Fragmentation and Fan Experience: The Streaming Challenge
The rise of direct-to-consumer (DTC) platforms like Apple TV+, Amazon Prime Video, and YouTube TV is revolutionizing sports broadcasting. For Disney, the challenge is clear: How to retain relevance and reach as viewers migrate from traditional cable to digital platforms?
Disney’s ESPN has adapted by licensing content to third-party platforms and experimenting with new bundles. The recent ESPN Unlimited deal with YouTube TV exemplifies this strategy, offering fans easier access while competing against tech giants and niche streamers.
However, fragmentation remains a concern. As more rights are divided among different companies, fans may need multiple subscriptions to follow their favorite sports. This is particularly true for F1, where Liberty Media is exploring deals with Apple and potentially other global partners.

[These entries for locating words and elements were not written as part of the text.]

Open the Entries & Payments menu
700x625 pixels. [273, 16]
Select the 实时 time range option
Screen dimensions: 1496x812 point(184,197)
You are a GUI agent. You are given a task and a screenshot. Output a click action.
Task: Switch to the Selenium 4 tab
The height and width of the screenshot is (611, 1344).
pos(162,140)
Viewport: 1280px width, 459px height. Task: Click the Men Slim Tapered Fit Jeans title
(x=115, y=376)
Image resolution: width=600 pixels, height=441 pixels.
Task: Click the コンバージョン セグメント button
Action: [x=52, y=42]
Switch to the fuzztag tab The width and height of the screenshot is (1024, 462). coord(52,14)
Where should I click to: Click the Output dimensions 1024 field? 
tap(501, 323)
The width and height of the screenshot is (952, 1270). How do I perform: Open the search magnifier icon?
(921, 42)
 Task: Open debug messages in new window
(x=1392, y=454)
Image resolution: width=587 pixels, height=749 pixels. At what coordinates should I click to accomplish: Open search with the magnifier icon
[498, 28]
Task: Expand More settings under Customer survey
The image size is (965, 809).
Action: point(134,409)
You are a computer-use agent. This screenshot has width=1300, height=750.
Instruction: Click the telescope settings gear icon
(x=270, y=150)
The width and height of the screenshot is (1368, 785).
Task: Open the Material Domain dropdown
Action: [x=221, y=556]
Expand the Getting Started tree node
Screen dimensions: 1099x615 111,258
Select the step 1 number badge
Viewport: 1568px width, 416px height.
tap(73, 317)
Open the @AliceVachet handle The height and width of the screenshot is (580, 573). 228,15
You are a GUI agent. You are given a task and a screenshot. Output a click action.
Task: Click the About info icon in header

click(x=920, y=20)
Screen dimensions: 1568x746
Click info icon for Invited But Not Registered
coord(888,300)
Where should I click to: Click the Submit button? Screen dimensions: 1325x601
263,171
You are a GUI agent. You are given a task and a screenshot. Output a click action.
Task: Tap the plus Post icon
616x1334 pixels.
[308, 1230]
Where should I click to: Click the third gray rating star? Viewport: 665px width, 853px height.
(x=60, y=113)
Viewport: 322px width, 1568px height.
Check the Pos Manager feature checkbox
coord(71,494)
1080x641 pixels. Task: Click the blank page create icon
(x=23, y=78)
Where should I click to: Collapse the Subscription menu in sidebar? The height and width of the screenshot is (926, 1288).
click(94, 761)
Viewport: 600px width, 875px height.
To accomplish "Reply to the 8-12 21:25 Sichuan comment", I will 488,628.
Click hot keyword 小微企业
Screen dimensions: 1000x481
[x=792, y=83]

No Confirmed New Disney F1 Rights in 2025
Despite speculation and strategic maneuvering, there is no confirmed news as of November 2025 that Disney has acquired new global or expanded F1 broadcasting rights. The company’s main focus in sports appears to be consolidating its position in the U.S. market and leveraging its ESPN brand through partnerships and content ingestion deals.
Liberty Media’s openness to working with Apple—and potentially other non-traditional partners—suggests that the future of F1 broadcasting will be shaped as much by Silicon Valley as by Hollywood. For Disney, this means adapting its strategies to remain a central player, even if it isn’t leading the charge in F1’s next media chapter.
The Road Ahead: What Does This Mean for Fans?
The shifting landscape presents both opportunities and challenges for F1 fans. On one hand, increased competition among broadcasters and streamers could lead to better coverage, more options, and innovative viewing experiences. On the other, fragmentation and paywalls could make it harder to access all races without juggling multiple subscriptions.
For Disney, the path forward is likely to involve strengthening its core sports brands, pursuing smart distribution partnerships, and staying agile as the streaming wars evolve. Whether Disney will seek to expand its F1 footprint remains an open question—one that will be answered as media rights negotiations unfold in the coming years.
Disney’s current approach to F1 broadcasting is defined by strategic partnership rather than acquisition. While tech giants like Apple are making aggressive moves, Disney is prioritizing reach and flexibility through ESPN and platform deals. The evolving landscape will test how traditional broadcasters can compete and collaborate in a fragmented, digital-first world.